▸ Short problem
Swap "Status" for "Priority" in the rows between the line containing "Click N/A AUM" and the end of the rows, inclusive, and give those lines again with nothing else changed.

▸ Input records

——————

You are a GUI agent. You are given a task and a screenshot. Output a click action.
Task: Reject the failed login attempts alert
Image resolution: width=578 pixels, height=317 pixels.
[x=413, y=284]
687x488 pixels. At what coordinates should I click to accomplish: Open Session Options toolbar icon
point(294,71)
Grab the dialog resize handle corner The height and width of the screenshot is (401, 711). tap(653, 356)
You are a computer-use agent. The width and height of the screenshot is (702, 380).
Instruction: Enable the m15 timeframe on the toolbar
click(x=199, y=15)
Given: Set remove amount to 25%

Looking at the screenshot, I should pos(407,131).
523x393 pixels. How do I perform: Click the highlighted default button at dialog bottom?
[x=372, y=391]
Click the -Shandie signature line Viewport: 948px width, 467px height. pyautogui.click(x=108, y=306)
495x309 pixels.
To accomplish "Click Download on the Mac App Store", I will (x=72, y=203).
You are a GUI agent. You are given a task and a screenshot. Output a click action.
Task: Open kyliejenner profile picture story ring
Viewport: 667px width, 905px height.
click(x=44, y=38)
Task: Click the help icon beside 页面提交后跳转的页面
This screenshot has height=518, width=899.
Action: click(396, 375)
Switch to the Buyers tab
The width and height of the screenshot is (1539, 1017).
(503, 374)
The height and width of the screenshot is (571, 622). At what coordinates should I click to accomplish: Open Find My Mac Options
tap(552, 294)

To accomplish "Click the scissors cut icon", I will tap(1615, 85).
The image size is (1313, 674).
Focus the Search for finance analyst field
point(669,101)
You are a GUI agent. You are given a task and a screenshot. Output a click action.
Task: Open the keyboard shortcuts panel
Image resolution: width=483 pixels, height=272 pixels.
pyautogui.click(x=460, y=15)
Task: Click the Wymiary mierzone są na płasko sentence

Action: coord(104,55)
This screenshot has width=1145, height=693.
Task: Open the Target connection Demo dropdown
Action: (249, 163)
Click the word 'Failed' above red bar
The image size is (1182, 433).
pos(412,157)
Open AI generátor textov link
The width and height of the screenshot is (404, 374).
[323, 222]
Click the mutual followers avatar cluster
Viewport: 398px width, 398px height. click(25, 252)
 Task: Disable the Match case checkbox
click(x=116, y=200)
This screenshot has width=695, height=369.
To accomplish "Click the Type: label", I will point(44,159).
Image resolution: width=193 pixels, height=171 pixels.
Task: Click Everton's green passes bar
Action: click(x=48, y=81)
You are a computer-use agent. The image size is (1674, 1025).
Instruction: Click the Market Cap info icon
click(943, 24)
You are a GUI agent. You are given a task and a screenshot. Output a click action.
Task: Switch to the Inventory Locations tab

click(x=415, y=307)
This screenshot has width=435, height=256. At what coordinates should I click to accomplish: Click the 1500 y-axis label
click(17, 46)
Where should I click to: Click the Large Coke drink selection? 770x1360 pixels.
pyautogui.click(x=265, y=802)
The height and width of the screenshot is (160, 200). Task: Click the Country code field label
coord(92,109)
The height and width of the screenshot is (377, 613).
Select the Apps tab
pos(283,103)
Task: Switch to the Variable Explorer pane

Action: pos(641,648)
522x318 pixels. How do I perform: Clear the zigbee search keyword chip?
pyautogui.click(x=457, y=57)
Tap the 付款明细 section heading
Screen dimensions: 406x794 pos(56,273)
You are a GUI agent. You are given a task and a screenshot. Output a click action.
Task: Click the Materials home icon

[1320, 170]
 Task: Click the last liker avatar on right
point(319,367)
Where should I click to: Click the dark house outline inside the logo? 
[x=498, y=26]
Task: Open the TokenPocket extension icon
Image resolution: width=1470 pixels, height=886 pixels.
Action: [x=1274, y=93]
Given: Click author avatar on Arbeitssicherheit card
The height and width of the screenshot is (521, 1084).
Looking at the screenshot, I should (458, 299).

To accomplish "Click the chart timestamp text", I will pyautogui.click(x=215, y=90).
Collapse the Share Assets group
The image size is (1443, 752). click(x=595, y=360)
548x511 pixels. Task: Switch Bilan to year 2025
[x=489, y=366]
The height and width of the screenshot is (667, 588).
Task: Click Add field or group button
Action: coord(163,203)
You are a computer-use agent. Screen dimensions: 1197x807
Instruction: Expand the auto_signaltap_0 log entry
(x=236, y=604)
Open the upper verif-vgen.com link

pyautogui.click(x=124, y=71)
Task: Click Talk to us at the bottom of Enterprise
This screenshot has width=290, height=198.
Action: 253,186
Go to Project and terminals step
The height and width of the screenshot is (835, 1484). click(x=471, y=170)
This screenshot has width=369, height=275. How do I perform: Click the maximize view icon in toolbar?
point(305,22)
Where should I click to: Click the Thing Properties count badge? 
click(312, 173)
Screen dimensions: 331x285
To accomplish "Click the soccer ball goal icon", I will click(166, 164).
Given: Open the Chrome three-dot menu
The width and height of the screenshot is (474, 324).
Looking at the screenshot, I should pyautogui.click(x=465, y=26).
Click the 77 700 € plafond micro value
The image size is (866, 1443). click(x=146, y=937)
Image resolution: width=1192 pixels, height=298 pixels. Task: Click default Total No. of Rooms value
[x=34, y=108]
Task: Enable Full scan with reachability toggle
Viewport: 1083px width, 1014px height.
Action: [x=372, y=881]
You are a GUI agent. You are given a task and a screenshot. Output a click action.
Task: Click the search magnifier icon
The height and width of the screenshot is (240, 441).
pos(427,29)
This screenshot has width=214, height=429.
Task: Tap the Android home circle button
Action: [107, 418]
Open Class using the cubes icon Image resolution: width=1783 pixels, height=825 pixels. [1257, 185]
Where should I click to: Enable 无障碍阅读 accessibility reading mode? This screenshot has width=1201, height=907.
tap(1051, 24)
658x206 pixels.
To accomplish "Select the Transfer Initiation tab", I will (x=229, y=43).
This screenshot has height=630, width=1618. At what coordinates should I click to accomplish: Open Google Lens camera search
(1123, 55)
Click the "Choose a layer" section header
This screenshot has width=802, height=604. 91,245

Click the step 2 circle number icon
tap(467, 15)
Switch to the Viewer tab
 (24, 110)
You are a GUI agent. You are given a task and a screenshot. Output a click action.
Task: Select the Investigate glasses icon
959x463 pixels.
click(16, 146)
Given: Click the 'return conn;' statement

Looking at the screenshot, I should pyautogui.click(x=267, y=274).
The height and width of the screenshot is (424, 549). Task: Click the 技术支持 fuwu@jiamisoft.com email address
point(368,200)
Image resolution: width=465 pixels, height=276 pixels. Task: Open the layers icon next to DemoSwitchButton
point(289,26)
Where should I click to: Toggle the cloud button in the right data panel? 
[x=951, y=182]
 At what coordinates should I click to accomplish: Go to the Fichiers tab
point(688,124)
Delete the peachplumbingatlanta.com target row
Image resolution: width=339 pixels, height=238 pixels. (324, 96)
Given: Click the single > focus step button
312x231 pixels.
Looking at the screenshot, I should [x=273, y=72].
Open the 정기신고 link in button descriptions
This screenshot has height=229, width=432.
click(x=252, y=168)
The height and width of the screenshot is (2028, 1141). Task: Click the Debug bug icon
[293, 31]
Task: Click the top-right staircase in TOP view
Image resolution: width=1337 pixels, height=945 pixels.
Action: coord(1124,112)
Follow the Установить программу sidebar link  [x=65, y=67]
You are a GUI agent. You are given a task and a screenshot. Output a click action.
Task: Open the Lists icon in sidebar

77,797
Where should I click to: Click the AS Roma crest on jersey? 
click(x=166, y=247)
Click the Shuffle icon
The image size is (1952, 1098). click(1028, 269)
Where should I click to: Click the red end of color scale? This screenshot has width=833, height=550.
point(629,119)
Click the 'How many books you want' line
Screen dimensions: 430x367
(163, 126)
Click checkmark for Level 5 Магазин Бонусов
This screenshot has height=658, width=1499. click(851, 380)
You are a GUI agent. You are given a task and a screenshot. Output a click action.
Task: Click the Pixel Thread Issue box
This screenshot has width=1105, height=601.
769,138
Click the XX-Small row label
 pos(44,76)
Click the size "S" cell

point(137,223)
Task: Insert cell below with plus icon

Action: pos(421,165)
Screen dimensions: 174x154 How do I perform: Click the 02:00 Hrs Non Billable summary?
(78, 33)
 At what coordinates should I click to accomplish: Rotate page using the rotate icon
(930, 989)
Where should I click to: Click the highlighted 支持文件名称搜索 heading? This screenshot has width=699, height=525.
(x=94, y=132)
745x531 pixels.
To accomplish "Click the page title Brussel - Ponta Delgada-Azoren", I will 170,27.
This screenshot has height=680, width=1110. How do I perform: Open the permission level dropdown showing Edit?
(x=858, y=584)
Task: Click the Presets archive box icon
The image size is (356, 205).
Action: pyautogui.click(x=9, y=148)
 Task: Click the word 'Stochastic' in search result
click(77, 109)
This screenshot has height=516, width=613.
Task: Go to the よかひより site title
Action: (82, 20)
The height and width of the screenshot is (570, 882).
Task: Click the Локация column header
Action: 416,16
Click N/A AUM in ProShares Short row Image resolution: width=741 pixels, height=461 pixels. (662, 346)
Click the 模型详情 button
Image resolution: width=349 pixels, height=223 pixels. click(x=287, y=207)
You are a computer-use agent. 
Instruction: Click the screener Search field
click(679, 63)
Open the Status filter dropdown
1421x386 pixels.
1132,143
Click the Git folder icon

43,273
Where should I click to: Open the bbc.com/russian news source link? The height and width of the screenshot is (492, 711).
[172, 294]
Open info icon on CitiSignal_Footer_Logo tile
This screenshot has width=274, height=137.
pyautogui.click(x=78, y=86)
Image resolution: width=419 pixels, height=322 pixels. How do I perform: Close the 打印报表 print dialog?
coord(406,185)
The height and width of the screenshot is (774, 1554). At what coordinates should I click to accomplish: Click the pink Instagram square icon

——————

▸ Result for this exercise
Click N/A AUM in ProShares Short row Image resolution: width=741 pixels, height=461 pixels. (662, 346)
Click the 模型详情 button
Image resolution: width=349 pixels, height=223 pixels. click(x=287, y=207)
You are a computer-use agent. 
Instruction: Click the screener Search field
click(679, 63)
Open the Priority filter dropdown
1421x386 pixels.
1132,143
Click the Git folder icon

43,273
Where should I click to: Open the bbc.com/russian news source link? The height and width of the screenshot is (492, 711).
[172, 294]
Open info icon on CitiSignal_Footer_Logo tile
This screenshot has width=274, height=137.
pyautogui.click(x=78, y=86)
Image resolution: width=419 pixels, height=322 pixels. How do I perform: Close the 打印报表 print dialog?
coord(406,185)
The height and width of the screenshot is (774, 1554). At what coordinates should I click to accomplish: Click the pink Instagram square icon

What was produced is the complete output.